TI’s automotive Bluetooth Low Energy car access satellite node reference design shows an implementation of a LIN-based satellite board. This reference design uses TI’s CC2640R2F-Q1 as the Bluetooth Low Energy SoC and TLIN1029-Q1 as the LIN bus transceiver.

Classical CAN or CAN FD bus architectures are an obvious choice when you have to exchange large amounts of data between the smart key module and the Bluetooth Low Energy satellite module. You can easily add CAN communication capability to the satellite nodes using TI’s new TCAN4550-Q1 system-basis chip (SBC), which integrates a CAN FD controller and transceiver. In addition to the integrated controller and transceiver, the SBC is self-supplied; that is, no additional power-supply devices are needed. The SBC provides a voltage source to power additional components in the printed circuit board and has a watchdog timer that can serve as the SoC monitor.

Figure 3 shows a possible implementation of the satellite node using the TCAN4550-Q1 that takes advantage of the features in this device.

satellite node block diagram

In Figure 3, the 5-V output from the TCAN4550-Q1 is used as the input to the TLV733P-Q1 low VIN linear regulator.

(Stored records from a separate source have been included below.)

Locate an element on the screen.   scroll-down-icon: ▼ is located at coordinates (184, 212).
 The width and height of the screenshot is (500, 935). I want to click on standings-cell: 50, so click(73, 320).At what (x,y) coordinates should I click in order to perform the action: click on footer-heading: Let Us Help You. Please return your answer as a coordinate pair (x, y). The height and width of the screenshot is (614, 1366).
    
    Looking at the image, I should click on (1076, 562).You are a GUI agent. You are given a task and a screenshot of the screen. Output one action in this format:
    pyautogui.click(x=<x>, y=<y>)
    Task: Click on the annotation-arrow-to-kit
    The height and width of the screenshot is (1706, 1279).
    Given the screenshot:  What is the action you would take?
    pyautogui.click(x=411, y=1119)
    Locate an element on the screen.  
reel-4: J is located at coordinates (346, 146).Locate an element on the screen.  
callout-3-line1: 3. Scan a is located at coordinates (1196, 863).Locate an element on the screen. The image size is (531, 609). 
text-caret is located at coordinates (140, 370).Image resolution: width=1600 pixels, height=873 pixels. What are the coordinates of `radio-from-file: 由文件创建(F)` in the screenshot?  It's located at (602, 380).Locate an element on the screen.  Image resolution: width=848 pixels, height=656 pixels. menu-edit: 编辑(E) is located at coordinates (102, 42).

This regulator generates the 3.3 V needed for the CC2640R2F-Q1 Bluetooth Low Energy SoC and eliminates the need for a wide VIN regulator to power the Bluetooth Low Energy SoC. Note that the 3.3-V regulator output is also used as VIO for the TCAN4550-Q1, thus eliminating the need for a voltage-level shifter between the Bluetooth Low Energy SoC and TCAN4550-Q1. The watchdog timer in the TCAN4550-Q1 can also monitor the Bluetooth Low Energy SoC software execution. This highly integrated SBC thus enables a cost-optimized solution for a Bluetooth Low Energy satellite node.

TI’s Car access Bluetooth® low energy + CAN satellite module reference design (TIDA-020032) demonstrates how CAN-FD communication capabilities can be implemented with our Bluetooth wireless MCUs for systems that require higher bandwidth in-vehicle network communications.

Conclusions

Design engineers are now implementing next-generation PEPS systems in cars using Bluetooth Low Energy technology. As designers address the challenge of optimal number of nodes required to meet PEPS requirements, the communication bus architecture plays an important role in the solution. Designers have the choice of choosing either LIN or CAN for communication. TI’s LIN transceivers and the newly introduced TCAN4550-Q1 SBC, along with Bluetooth Low Energy SoC and power management devices, provide not only the full portfolio of devices to choose from, but also the flexibility to develop the most optimal solution for car platforms.